Thankfully, science is here to help. A range of compostable, vegan, 100% plastic-free “bio-glitters” have been created and are readily available online. So, at your next event, you can celebrate in glorious, sparkly style while also educating passers-by about ocean conservation. (I assure you, this is very popular; I do it all the time and I’m the life of the party.)

What to look for

Mica, a naturally occurring sparkling mineral, is often offered as a non-plastic alternative to glitter. However, some brands, such as Lush, are now using “synthetic mica” (made in a lab) because mica mining has been associated with child labour, especially in India.

Some plastics labelled “bio-degradable” will only break down in industrial composting units, at temperatures over 50℃. This is very unlikely to happen in the ocean, so look for terms like “compostable” and “organic” instead. (For more information on the difference between bio-degradable, compostable and everything in between, this United Nations report is very comprehensive – just read the summary if you’re in a hurry).

Fortunately, eco-friendly glitter is becoming much easier to find around the world, and more suppliers are turning to cellulose and other plant-derived bases for their product.
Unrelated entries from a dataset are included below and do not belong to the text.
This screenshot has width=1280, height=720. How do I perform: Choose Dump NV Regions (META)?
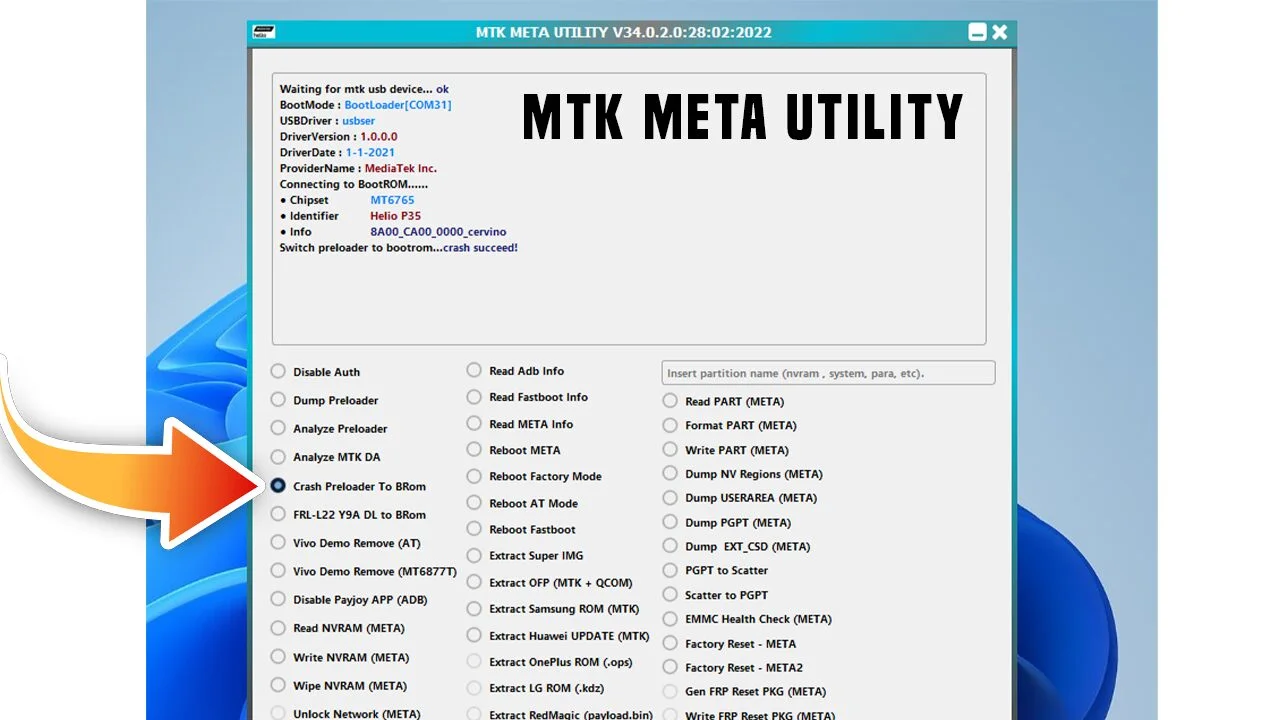coord(669,473)
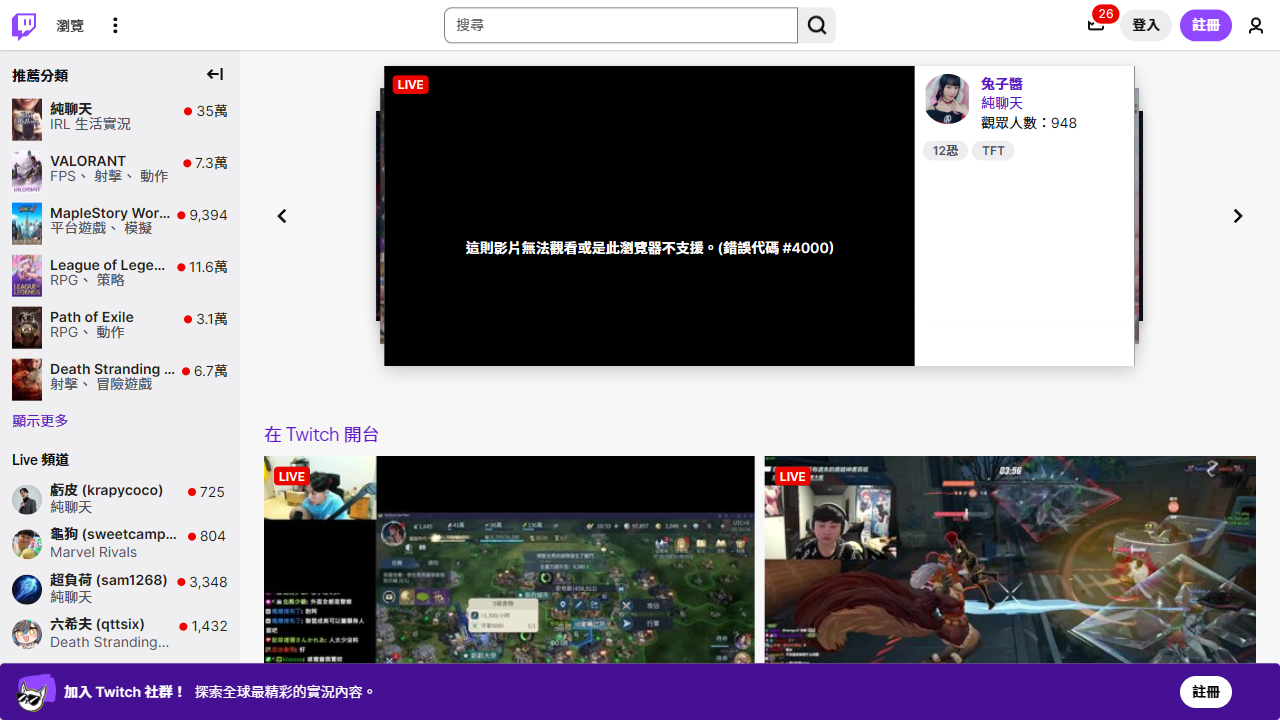
Task: Select the VALORANT category icon
Action: (x=26, y=171)
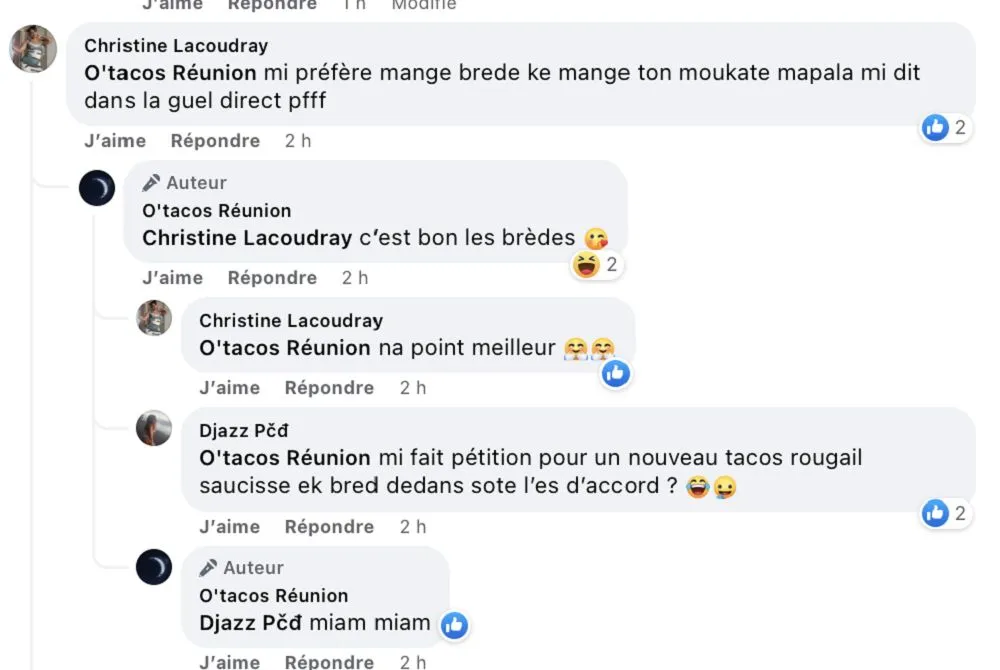This screenshot has width=1000, height=670.
Task: Open like reactions on Djazz Pčđ's petition comment
Action: tap(945, 513)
Wild Glitter‘s founder, like many in the industry, cites “watching a weekend’s worth of plastic glitter wash down the plughole after a festival” as the impetus to sell an “ethical, eco-friendly, cruelty-free way to sparkle”.

Eco Glitter Fun is a member of the Plastics Ocean Foundation, a global non-profit; Glo Tatts makes beautiful temporary glitter tattoos; and, for an Australian twist, Eco Glitter make their product from Eucalyptus cellulose.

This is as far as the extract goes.